Perhaps no such alternative mechanism or route – one that delivered the services without additional inconvenience or cost to the beneficiaries -- was or is feasible.   Others on this list have more direct experience than I do with these matters, but my impression is that alternatives were and remain possible.  We would want any such alternative to not involve inconvenience or disadvantage to the beneficiaries or to give the objecting employers any kind of financial windfall or competitive advantage.  But, again, I assume such an alternative could have been designed.  (If I’m wrong about this, then the objecting employers are, it seems to me, in a weaker position.)
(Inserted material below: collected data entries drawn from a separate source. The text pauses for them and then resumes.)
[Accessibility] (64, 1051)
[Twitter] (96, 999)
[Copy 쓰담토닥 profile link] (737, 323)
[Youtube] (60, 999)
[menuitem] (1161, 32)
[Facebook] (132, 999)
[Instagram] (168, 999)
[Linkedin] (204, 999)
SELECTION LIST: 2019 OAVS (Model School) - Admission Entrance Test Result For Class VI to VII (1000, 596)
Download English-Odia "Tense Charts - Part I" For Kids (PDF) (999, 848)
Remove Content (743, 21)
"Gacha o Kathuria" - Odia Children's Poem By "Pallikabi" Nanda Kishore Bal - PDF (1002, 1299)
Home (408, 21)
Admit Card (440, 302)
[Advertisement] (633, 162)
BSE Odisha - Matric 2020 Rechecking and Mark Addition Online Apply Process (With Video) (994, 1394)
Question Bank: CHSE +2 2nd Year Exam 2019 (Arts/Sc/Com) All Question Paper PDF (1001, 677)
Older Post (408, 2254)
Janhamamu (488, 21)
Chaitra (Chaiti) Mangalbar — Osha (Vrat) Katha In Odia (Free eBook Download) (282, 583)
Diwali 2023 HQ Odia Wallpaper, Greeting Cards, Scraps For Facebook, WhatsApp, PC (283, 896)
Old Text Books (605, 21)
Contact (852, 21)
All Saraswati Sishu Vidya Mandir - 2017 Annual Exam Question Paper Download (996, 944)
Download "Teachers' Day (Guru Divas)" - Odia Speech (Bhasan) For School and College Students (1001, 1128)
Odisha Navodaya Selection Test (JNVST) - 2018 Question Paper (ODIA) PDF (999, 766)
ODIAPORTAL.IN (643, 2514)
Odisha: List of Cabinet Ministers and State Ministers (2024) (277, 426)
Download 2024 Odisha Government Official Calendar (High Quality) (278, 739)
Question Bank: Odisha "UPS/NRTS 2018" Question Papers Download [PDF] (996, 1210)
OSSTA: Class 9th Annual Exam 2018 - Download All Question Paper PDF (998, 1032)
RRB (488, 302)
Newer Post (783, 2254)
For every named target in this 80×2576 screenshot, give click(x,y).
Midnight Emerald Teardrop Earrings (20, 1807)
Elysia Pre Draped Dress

Perhaps, instead, our reasons for not accommodating would have to do with costs of another kind:  We might think that accommodating these employers would undermine certain public commitments or shared values that should not be undermined, or that accommodating them would “express” something (an endorsement of patriarchal or outdated views regarding sexuality, perhaps) that we don’t want the government to express.  I don’t think that accommodating objecting employers would do either of these things, but maybe some of us disagree.  If we saw the objecting employers as aligned with interests and aims that we find repugnant, we might not want to accommodate them just because, well, they are on the side of things we find repugnant. 

Or, maybe, we would decline – even if we could go back in time and re-draft – to accommodate objecting employers because we think religious objections to generally applicable laws should not be singled out for solicitude unless such singling out is somehow required by the Constitution.  Or, maybe we think that, categorically, commercial (or non-house-of-worship) employers do not and cannot “exercise religion” so cannot be burdened in ways that call for accommodation.

Again, I don’t mean here to engage the important and interesting analysis that others are developing and sharing regarding the RFRA claims or Establishment Clause case law.  I also mean to put aside questions one might have about the wisdom of the policy judgment that the law should require all of the services in question to be included in employees' health-care plans or in plans offered through the exchanges.  I'm thinking, now, more in terms of “how should our political community handle what appears to be the tension between our desire to secure and provide a certain benefit and the religion-based concerns of some to a particular mechanism for providing and securing that benefit?”  If an accommodation (that does not impose burdens on the employees of objecting employers and that does not give an unfair windfall to those employers) was, and remains, feasible, then why *shouldn’t* we provide it?